Introduction
In mineral processing plants, flotation tanks are large vessels where slurry and froth separation takes place. At first glance, the control of liquid level in such large tanks seems to require long filling times and correspondingly large PID integral times. However, this intuitive assumption may lead to incorrect parameter settings. This document presents a case study showing why the effective filling time of a flotation tank can be surprisingly short, and how this affects PID parameter tuning.
Misconception: Large Tank = Long Integral Time
A flotation tank with a diameter of 10 m and a height of 5 m looks massive, and one might assume the level control would require integral times of 10 minutes or more.
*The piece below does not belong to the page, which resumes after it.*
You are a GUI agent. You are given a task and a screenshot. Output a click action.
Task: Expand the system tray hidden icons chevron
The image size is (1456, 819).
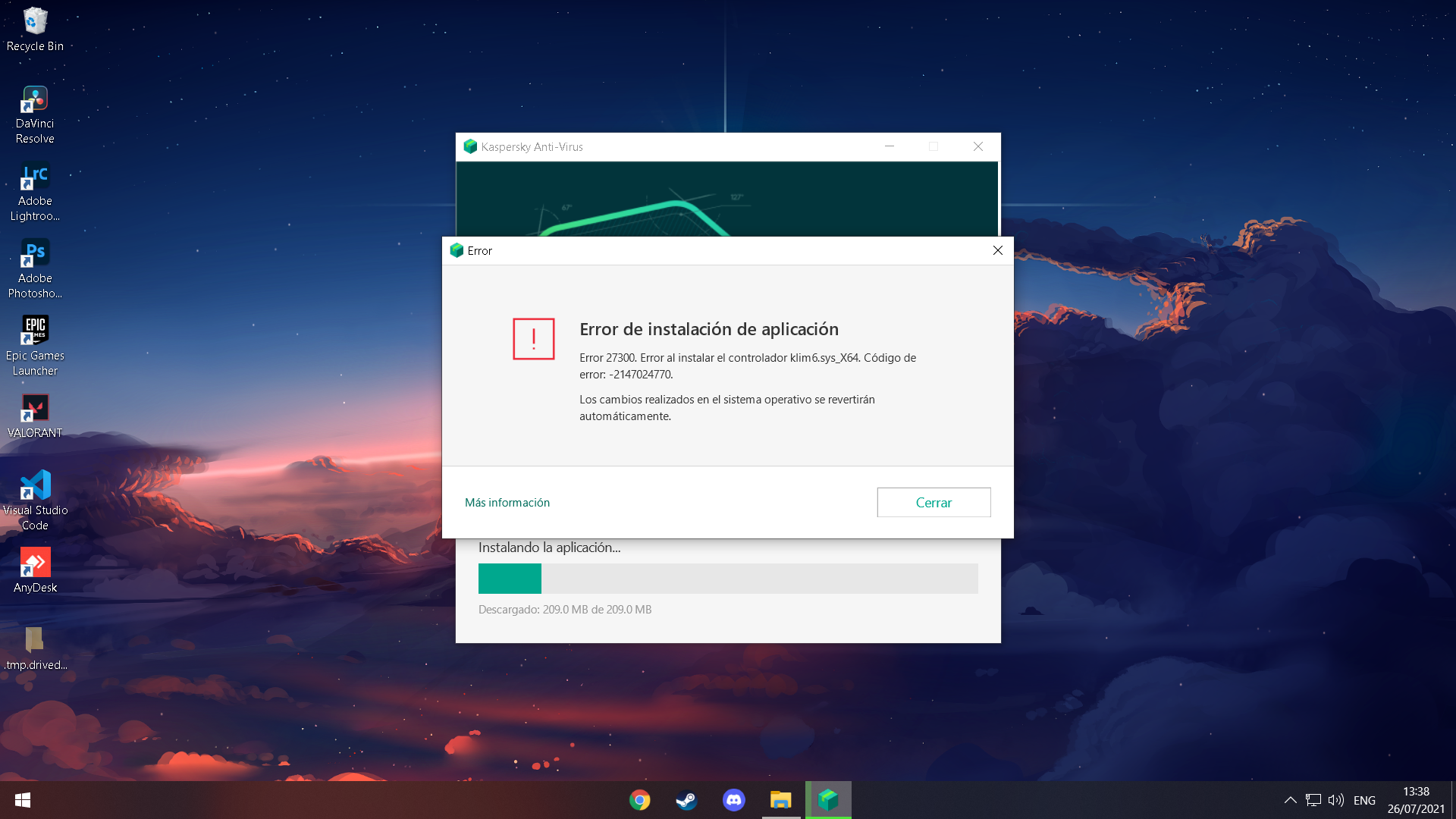(1290, 800)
In practice, this assumption can be misleading because:
The measured variable is not the full tank level, but rather the froth layer thickness, with an effective range of only about 0.8 m.
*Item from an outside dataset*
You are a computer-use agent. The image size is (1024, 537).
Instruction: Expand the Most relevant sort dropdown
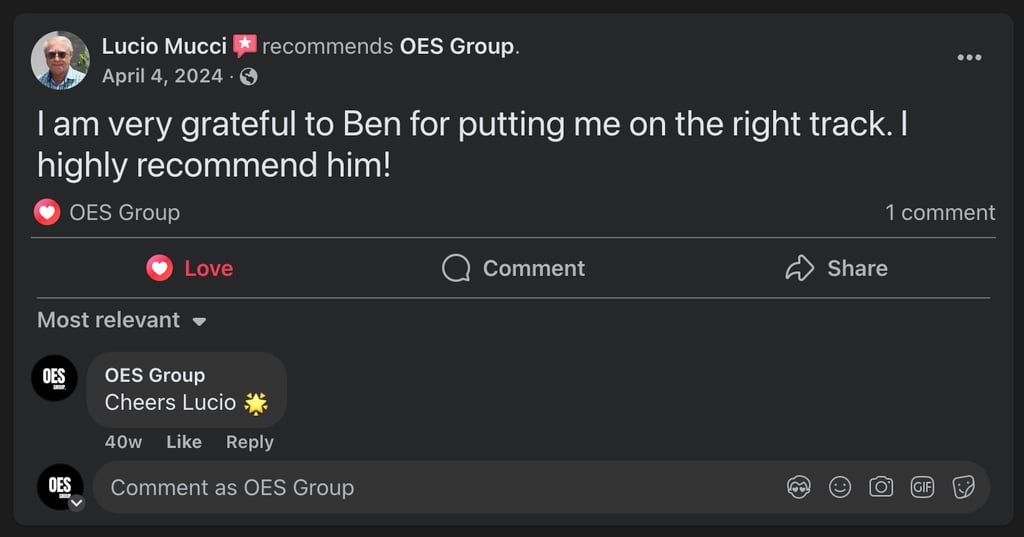122,321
The throughput flow rate is very high, while the valve openings are relatively small.
As a result, although the vessel volume looks huge, the actual effective filling time is only about 30 seconds. By contrast, typical recycle storage tanks often have filling times of 30 minutes or more.
Practical Considerations for PID Tuning
Because the effective filling time is short, one cannot simply assign a fixed set of PID parameters for “all large tanks.” Instead:
The integral time should be selected in relation to the filling time, not the physical size of the vessel.
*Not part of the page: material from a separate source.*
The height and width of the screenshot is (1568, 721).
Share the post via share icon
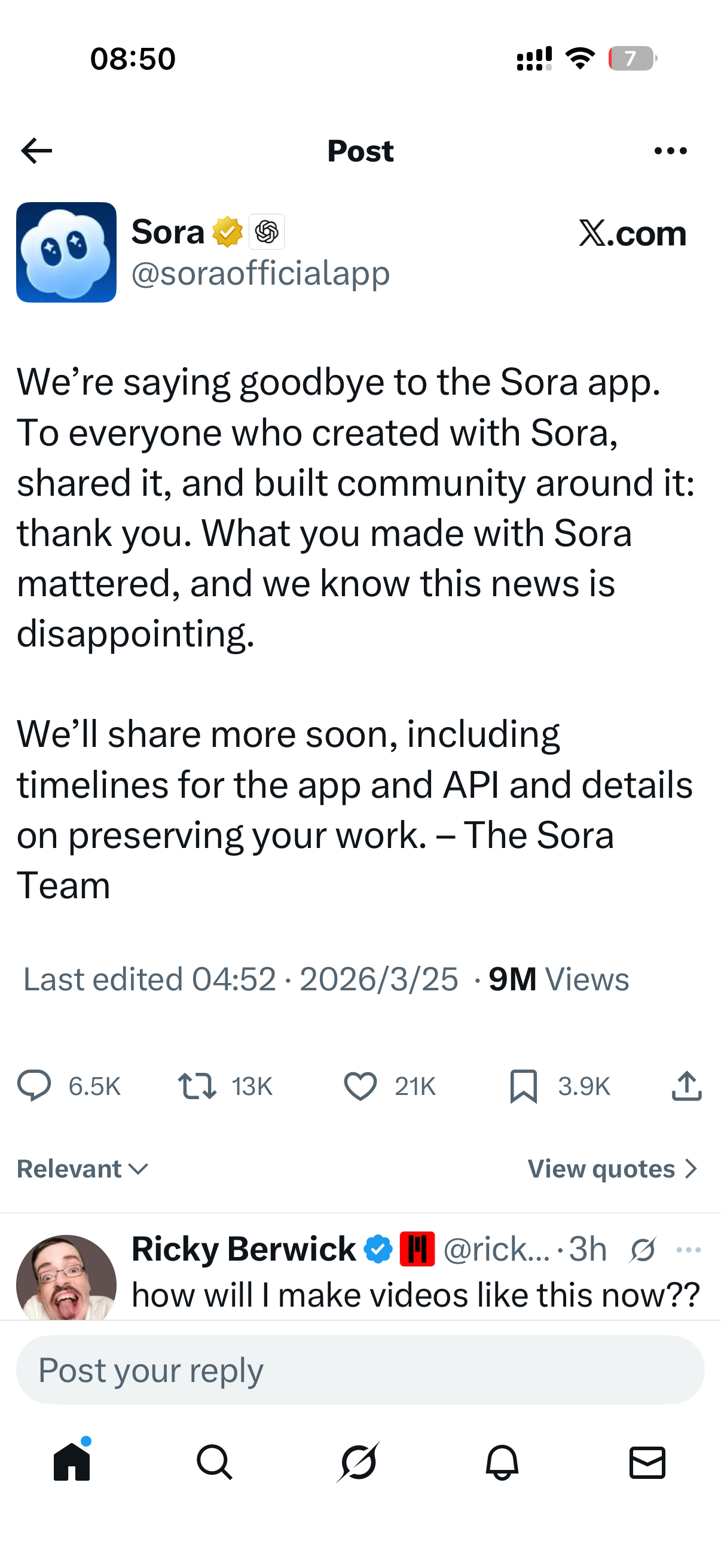click(x=686, y=1086)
Initial PID parameters for integrating-level processes can be estimated using design-based formulas, essentially following the Lambda tuning method. These estimates serve as starting values, to be fine-tuned during commissioning.
If oscillations appear during startup, the first step is to reduce proportional gain and re-test.
Hidden Condition: Small Dead Time
The proposed initial estimation approach assumes the process dead time is relatively small. If strong oscillations occur in-phase with process dynamics, this may indicate:
Upstream disturbances are dominating, or
Proportional action is too aggressive.
In such cases, re-selecting a smaller proportional gain and re-validating the loop is recommended.
Conclusion
The flotation tank case demonstrates that appearances can be deceiving: a vessel that looks massive may actually require relatively short integral times. The key lesson is that PID parameter tuning must be based on effective process dynamics, not equipment size. Lambda tuning provides a reliable starting point, while practical adjustments during commissioning ensure stable operation.